- Required task 1 -
Translate this sentence from the St. Barts beach guide into Spanish: "There are absolutely no facilities at Gouverneur Beach, so bring everything you'll need for the day with you, including water."
- Required task 2 -
Pick up the St. Barts beach guide after its final sentence and keep writing.

- Extract provided -
◆ ◆ ◆ ◆
St. Barths — also spelled St. Barts, or, if you’re fancy, Saint Barthélemy — is a rather tiny island in the Caribbean. It’s part of the French West Indies and is just to the east of Puerto Rico, close to Anguilla and St. Kitts. It’s a French territory and is known for being the go-to beach destination of celebrities and the ultra-rich, who are often photographed lounging at exclusive beach clubs and private resorts.
However, what may be suprising is that most of the island of St. Barts is undeveloped and natural. And better still, all 30-plus beaches on the island are public, including the beaches in front of the fancy beach clubs and hotels — anyone is welcome to use any beach. There’s no fee to access any St. Barts beaches and no fee to park, though beach clubs have entry fees if you want to use sun loungers and facilities. So while the island may be a bit pricey, the cost to spend every day of your vacation at a gorgeous tropical beach is absolutely nothing.
If you’re planning an overnight stay on St. Barts or just taking a day trip on the ferry from St. Maarten, these are the best St. Barts beaches you’ll want to add to your itinerary.
Map of the best St. Barts beaches
St. Barts is a small island, and when it isn’t crowded, it never takes more than 20 minutes to get anywhere. If you’re visiting in the off season (any time between April and September), you don’t have to worry about traffic. But if you’re visiting between November and March, expect traffic delays around Gustavia and St. Jean.
The best undeveloped St. Barts beaches
Some of the beaches in St. Barts have elegant beach clubs on their shores, but many have absolutely nothing. If you’re dreaming of sitting on a sandy St. Barts beach with no lounge chairs or cocktail bars in sight, head to one of the options below.
Gouverneur Beach, St. Barts
Gouverneur Beach is big and wide, with plenty of space to spread out even when it’s crowded. The far left side has a rocky wall that provides a bit of shade, but otherwise, there’s not a lot of space to shelter from the sun, so bring an umbrella or large sun hat with you. The same left side side near the rocks is also the best area for snorkeling.
It’s about a 10-minute drive from Gustavia to Gouverneur Beach, but the windy road to get there keeps many visitors away. It’s also an unofficial nudist beach, especially at the far end, which keeps even more people away. Because of those factors, it’s usually one of the least-crowded St. Barts beaches, even in the busy season.
There are absolutely no facilities at Gouverneur Beach, so bring everything you’ll need for the day with you, including water.
◆ ◆ ◆ ◆
- Data records -
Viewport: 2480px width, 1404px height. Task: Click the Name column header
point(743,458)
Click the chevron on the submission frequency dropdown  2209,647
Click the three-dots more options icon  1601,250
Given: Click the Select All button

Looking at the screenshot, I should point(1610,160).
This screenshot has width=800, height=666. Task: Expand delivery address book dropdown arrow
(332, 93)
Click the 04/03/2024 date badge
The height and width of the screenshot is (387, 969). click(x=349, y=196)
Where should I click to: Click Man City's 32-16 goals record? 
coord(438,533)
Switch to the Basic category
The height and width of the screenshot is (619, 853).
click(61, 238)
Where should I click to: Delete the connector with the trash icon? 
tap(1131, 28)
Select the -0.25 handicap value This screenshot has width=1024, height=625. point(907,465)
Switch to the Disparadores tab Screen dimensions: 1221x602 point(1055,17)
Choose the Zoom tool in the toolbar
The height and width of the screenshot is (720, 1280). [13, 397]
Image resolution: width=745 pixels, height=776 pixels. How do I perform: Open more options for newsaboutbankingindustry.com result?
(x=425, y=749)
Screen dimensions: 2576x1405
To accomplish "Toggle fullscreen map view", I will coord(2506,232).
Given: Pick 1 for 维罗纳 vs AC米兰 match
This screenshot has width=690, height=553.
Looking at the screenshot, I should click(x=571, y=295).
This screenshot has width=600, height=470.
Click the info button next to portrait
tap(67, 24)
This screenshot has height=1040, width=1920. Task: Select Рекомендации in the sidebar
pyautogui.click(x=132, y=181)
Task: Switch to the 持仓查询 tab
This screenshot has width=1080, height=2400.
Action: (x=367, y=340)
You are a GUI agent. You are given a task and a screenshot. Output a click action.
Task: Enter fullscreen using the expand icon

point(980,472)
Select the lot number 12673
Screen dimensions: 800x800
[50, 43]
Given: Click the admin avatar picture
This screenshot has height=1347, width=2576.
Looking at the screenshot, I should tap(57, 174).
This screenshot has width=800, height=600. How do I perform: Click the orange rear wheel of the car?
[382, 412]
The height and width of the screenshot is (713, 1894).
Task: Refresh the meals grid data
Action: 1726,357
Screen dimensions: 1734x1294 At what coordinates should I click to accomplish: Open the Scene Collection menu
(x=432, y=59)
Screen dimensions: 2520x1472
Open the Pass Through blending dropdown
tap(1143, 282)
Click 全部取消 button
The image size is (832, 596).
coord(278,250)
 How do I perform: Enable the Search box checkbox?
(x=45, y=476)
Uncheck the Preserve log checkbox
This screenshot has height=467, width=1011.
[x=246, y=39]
◆ ◆ ◆ ◆
- Exercise output 1 -
No hay absolutamente ninguna instalación en la playa Gouverneur, así que lleva contigo todo lo que necesites para el día, agua incluida.

- Exercise output 2 -
Colombier Beach is one of the most difficult-to-reach St. Barts beaches, but the trade off is virtually no crowds and picture-perfect views. To reach Colombier Beach, you’ll need to either hike down from roads at the northwest tip of the island, or arrive by boat, which is a popular option. Colombier Beach is a long beach with a very shallow and soft-sand bottom, making it an excellent place to anchor a boat and swim/hang out for a few hours.
Colombier Beach is well-known among island aficionados as its the beach that put St. Barts on the map, so to speak. At the southern tip of the beach is a massive white building that looks abandoned, but it’s actually the former mansion of David Rockefeller. It was built in the 1950s as his vacation home, and to keep it undeveloped, he started buying up much of the land on the island. He also invited his fellow high-wealth friends to come to St. Barts, and from there, it began to develop its reputation for exclusivity. The home was recently purchased by a new owner who will likely fix it up.
However, Colombier Beach is totally free and totally public. Like Gouverneur, there’s no shade and no amenities, so bring everything you need. If you’re hiking down, you’ll want a more substantive shoe to hike in, like a trail shoe or pair of hiking sandals.
Saline Beach, St. Barts
Saline Beach sits very close to an inland pond that once supported the primary industry in St. Barts: salt production. The primary industry now is tourism, but the nearby beach is still named for the pond. Saline Beach (saltwater beach) is one of the largest and prettiest St. Barts beaches, with absolutely no amenities or development of any kind.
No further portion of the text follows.